What needs to be done: Your job is to return every line in the data holding the string "agent".

_ _ _

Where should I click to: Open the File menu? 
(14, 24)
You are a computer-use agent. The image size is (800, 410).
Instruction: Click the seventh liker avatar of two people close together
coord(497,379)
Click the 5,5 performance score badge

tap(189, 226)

_ _ _

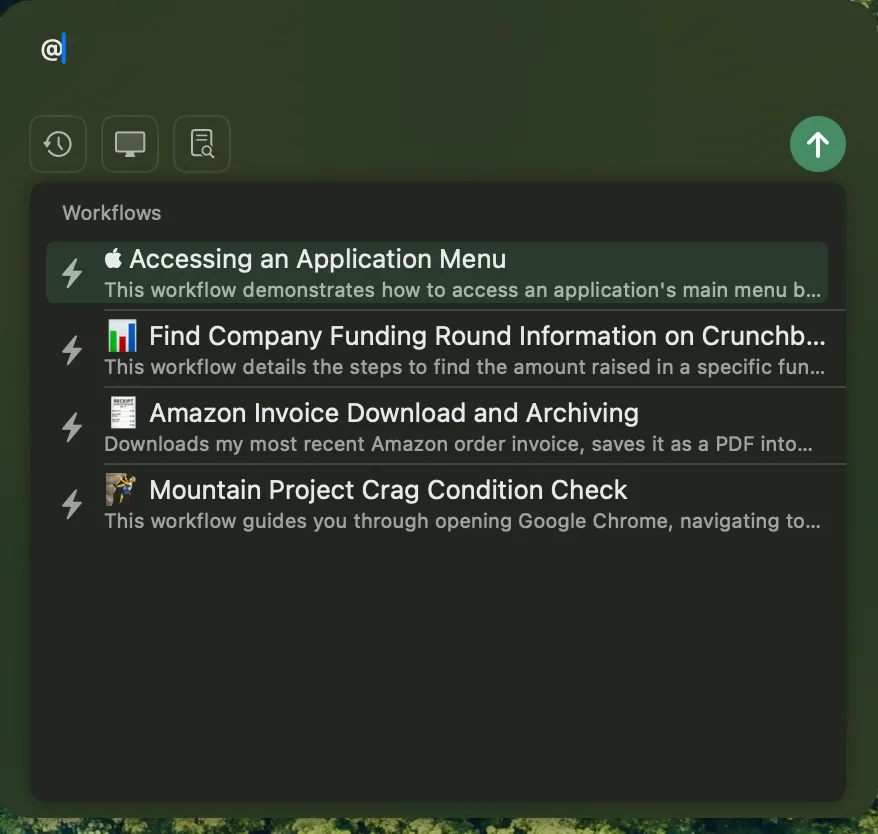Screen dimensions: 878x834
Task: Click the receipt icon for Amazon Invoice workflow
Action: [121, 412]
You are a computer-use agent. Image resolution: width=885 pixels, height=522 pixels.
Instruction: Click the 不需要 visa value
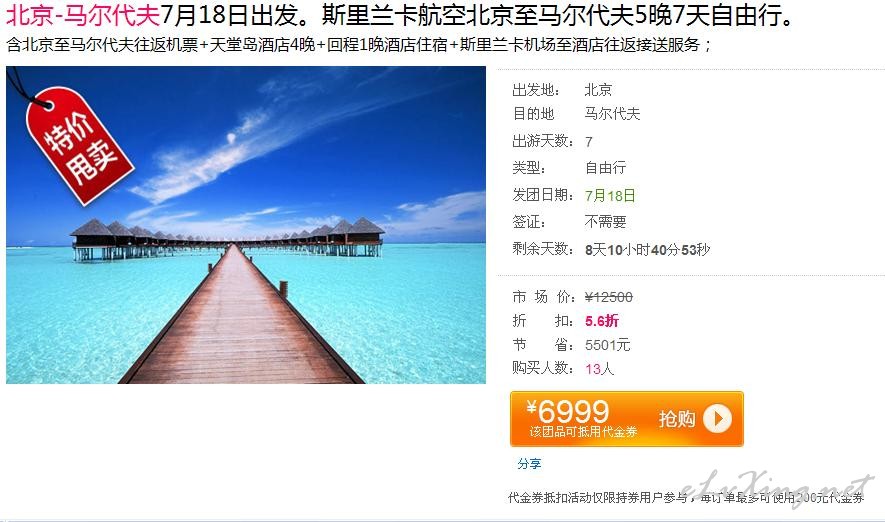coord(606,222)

_ _ _

Problem solution:
You are a computer-use agent. The image size is (800, 410).
You are a computer-use agent. Image resolution: width=885 pixels, height=522 pixels.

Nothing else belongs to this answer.